Produksi Migas Sebabkan Defisit Anggaran
Utama

Produksi Migas Sebabkan Defisit Anggaran

Anggaran subsidi BBM dinilai tak rasional karena terlalu besar.

KAR
Bacaan 2 Menit
Foto: www.skkmigas.go.id
Foto: www.skkmigas.go.id
[Versi Bahasa Inggris]
Anggota Komisi VII DPR RI, Rofi Munawar, menyayangkan hasil produksi minyak dan gas yang dicapai oleh Satuan Kerja Khusus Pelaksana Kegiatan Usaha Hulu Minyak dan Gas Bumi (SKK Migas). Pasalnya, Rofi menilai lifting migas yang rendah telah menyebabkan defisit pada anggaran negara. Dia juga menyesalkan realisasi lifting migas oleh SKK Migas yang terus turun.
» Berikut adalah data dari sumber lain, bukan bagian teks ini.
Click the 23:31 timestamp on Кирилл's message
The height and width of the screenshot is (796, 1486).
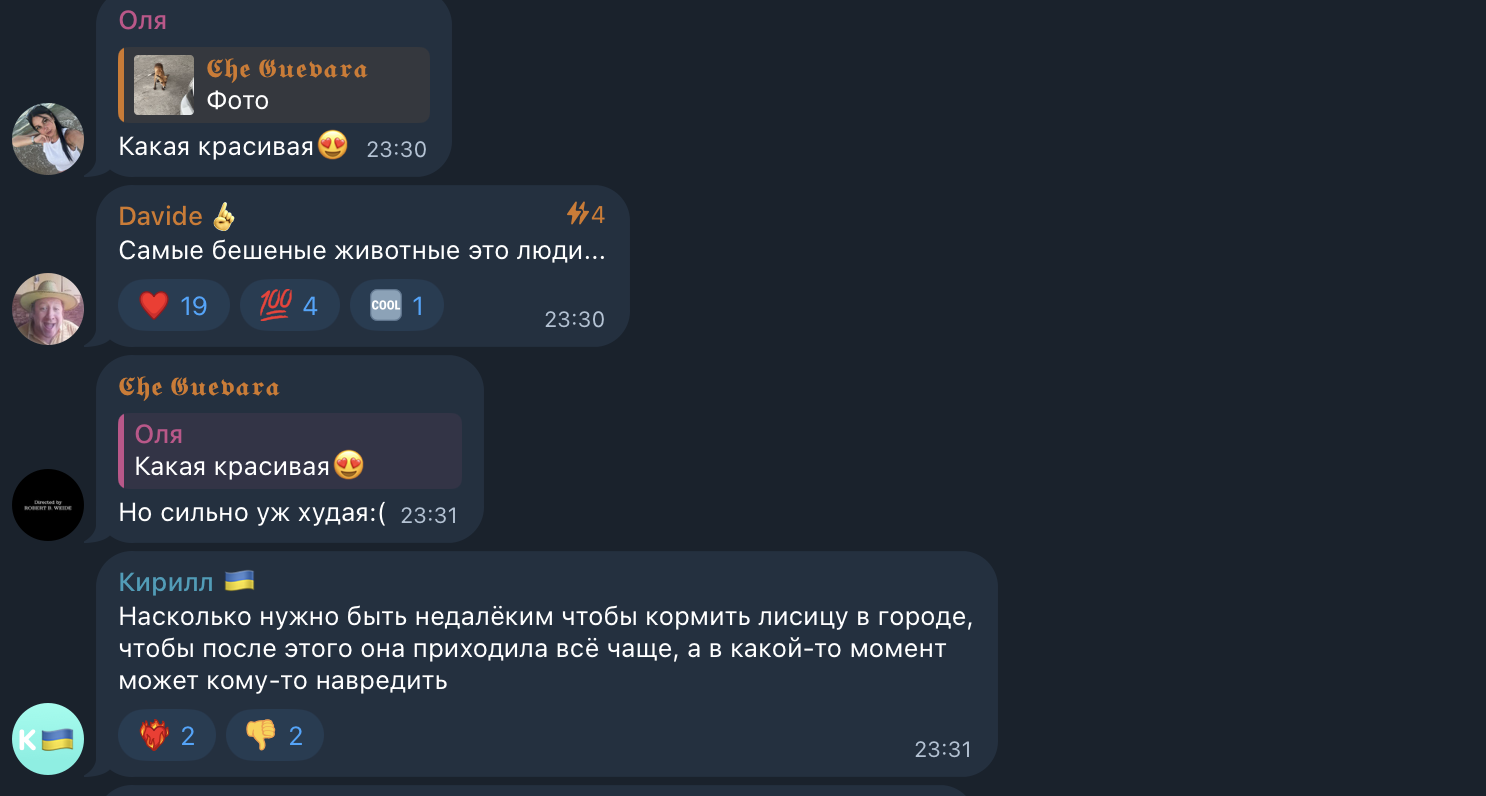click(943, 749)
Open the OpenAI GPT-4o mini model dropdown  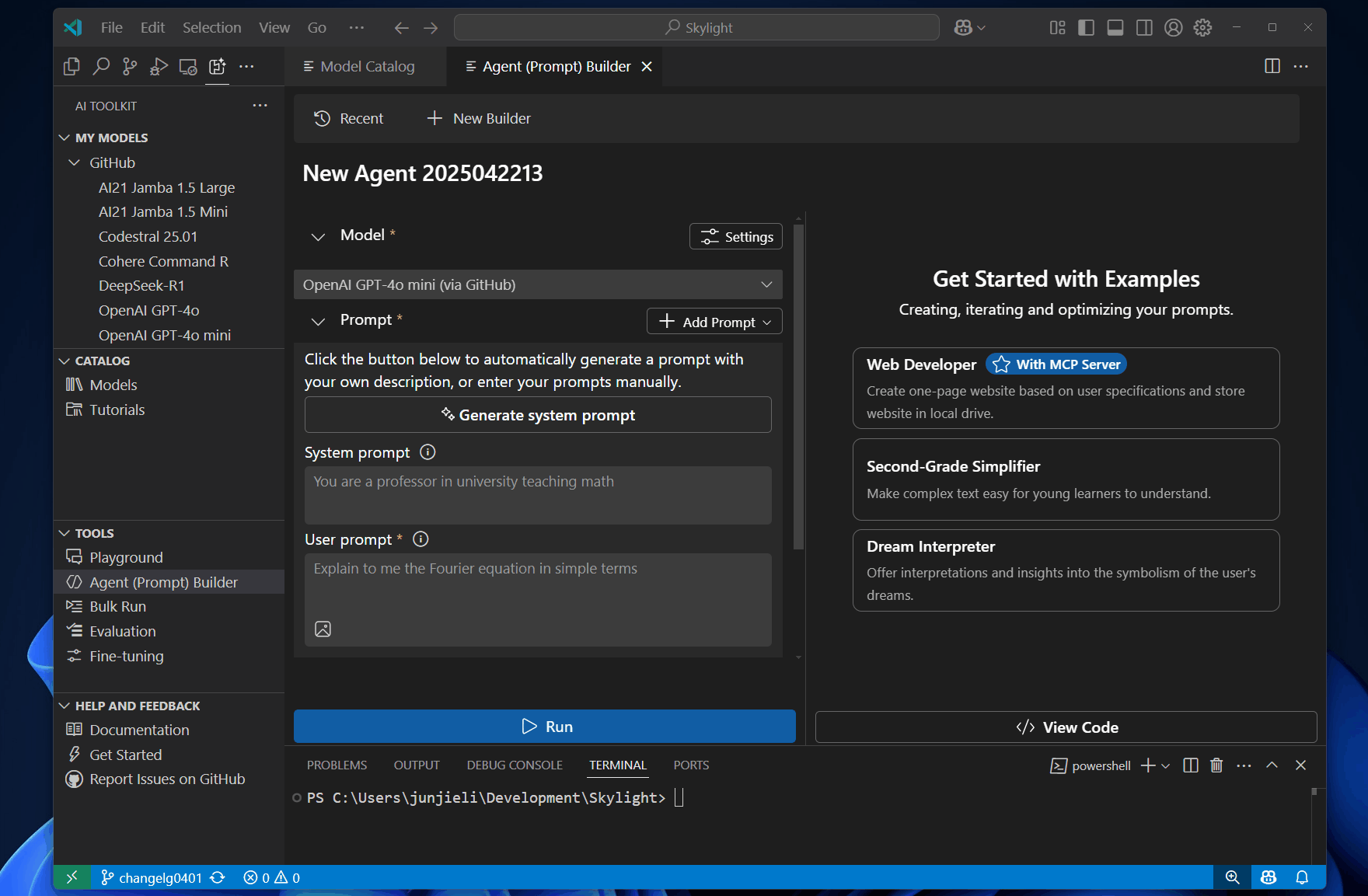(x=538, y=284)
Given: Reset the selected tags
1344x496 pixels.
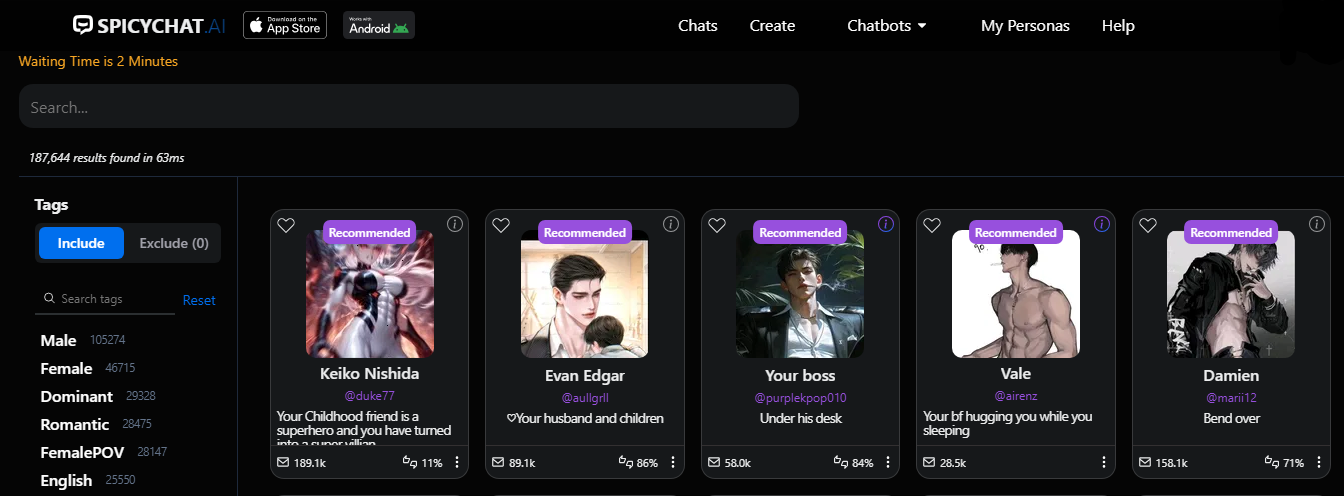Looking at the screenshot, I should click(199, 300).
“Lifting migas yang rendah tidak bisa dipungkiri telah menyebabkan defisit pada anggaran negara. Disisi lain dalam APBNP tekanan nilai tukar rupiah diprediksi naik mencapai 10,2 persen. Tentunya hal ini akan semakin memperburuk struktur anggaran karena importasi minyak masih cukup tinggi selama ini,” keluh Rofi di Jakarta, Rabu (28/5).

Sebagaimana diketahui, realisasi lifting minyak bumi selama periode Desember 2013–Maret 2014 belum mencapai target APBN. SKK Migas baru berhasil menggenjot lifting minyak mencapai sekitar 700 ribu barel per hari. Padahal, target lifting minyak yang dalam APBN 2014 ditetapkan hampir 900 ribu barel per hari.

Sementara itu, lifting gas juga mengalami penurunan. Selama periode Desember 2013–Maret 2014, realisasi lifting gas bumi mencapai 1.301 ribu barel setara minyak per hari. Hal ini pun lebih rendah dari target yang ditetapkan dalam APBN. Pasalnya, asumsi lifting gas bumi pada APBN tahun 2014 yang ditetapkan sebesar 1.240 ribu barel setara minyak per hari.

Di sisi lain, saat ini cadangan gas di perut bumi Indonesia semakin menipis. SKK Migas mencatat, Indonesia hanya memiliki cadangan gas sebesar 1,7% dari total cadangan gas alam dunia. Nilai cadangan gas alam di Indonesia mencapai 112 triliun kaki kubik. Namun, Indonesia tetap saja melakukan ekspor gas ke beberapa negara salah satunya Singapura. Bahkan berdasarkan data dari Satuan Kerja Khusus Minyak dan Gas Bumi (SKK Migas).

“Lapangan gas yang ada saat ini dikunci dengan kontrak panjang untuk ekspor, kemudian blok-blok minyak strategis tak dimiliki National Oil Company dengan perolehan signifikan. Perlu ada rumusan yang lebih serius dari Pemerintah,” kata Rofi.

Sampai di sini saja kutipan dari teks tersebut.